First, inspect your soldering. There should be no messy bits of solder bridging from the pins to other parts of the PCB. If there are, use the soldering iron to remove them. We're going to test the board before soldering the battery pack on because once it's in place it would need removing if there are any errors:
- Move the switch to the Off position.
- Put the Arduino and the WiFi module in to their sockets
- Put 4 AA batteries into the battery pack.
- Put the battery pack pins into the two remaining holes on the board, like in this photo
- Push gently on the bottom of the battery pack so it makes contact with the holes
- Move the switch to the On position.
- There should be two LEDs lit up on the Arduino. One should stay solid (the power LED) and one should flash for a few seconds before turning solid as well.

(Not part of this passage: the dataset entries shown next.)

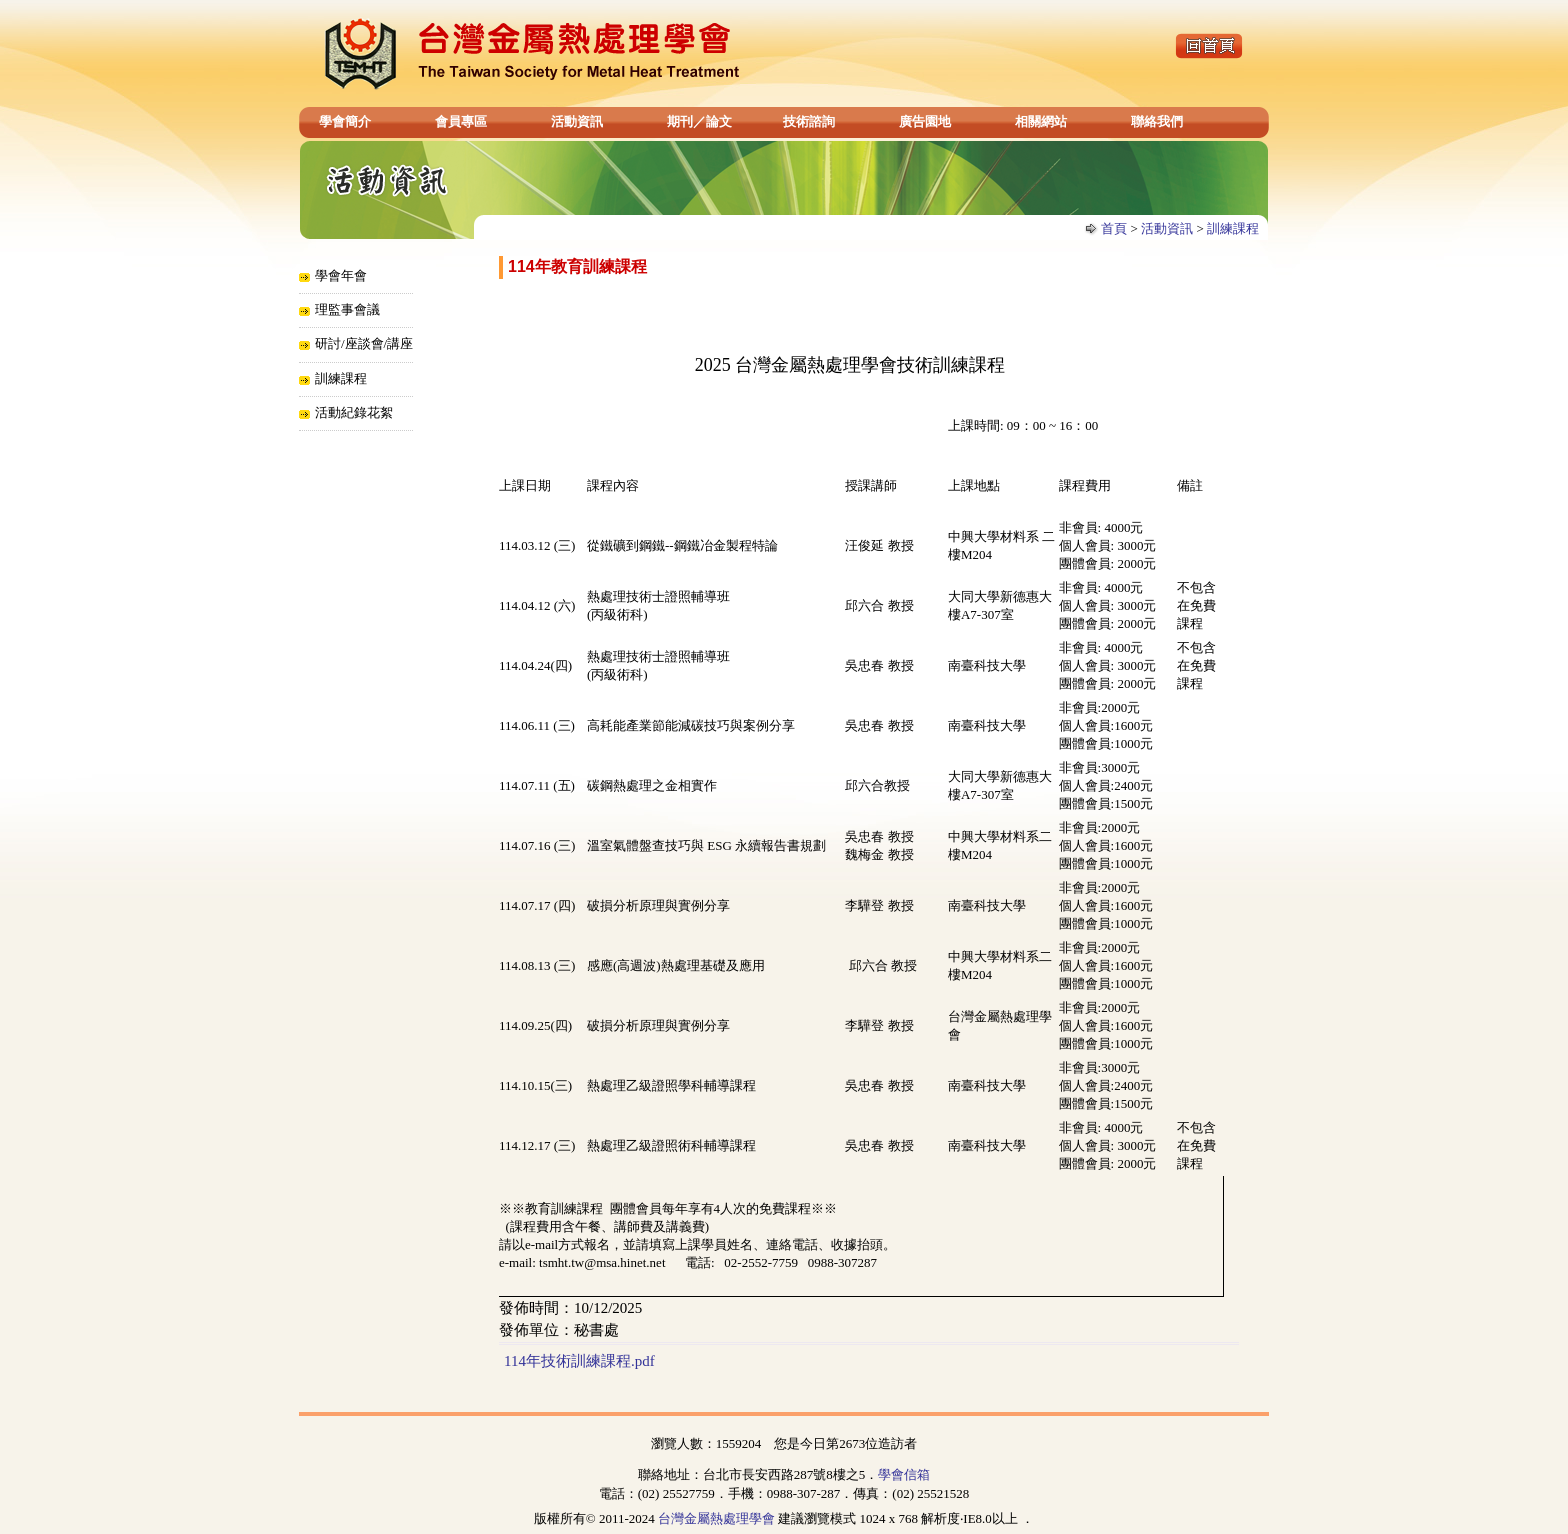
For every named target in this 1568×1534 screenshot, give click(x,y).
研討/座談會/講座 (364, 343)
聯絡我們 (1157, 121)
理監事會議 (347, 309)
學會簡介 (345, 121)
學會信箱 (904, 1474)
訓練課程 (1233, 228)
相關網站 (1041, 121)
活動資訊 (577, 121)
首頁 (1114, 228)
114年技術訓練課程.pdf (579, 1361)
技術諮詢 (809, 121)
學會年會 (341, 275)
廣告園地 (925, 121)
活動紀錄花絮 (354, 412)
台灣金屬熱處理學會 (716, 1518)
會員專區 (461, 121)
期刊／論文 (699, 121)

If the LEDs don't turn on then turn it off straight away because there's most likely a short circuit. Take a careful look at the back of your board to double check for any bits of solder that might be bridging between pins.
Don't solder the battery pack on until you have successfully done this step!
It's time to attach the battery holder. First, peel off the cover over the sticky pad on the battery holder. Then push the pins on the holder through the PCB from behind like in this picture. Once you've pushed it on so it sticks then you should carefuly solder it making sure you don't melt the Arduino socket.
Put the batteries in the holder and turn the switch on again to make sure the LEDs still come on and flash correctly. If the LED starts flashing then the board is OK and you should plug in the servo, making sure the colours on the cable match with the words on the board. This will align the servo to the up position, ready for building the chassis.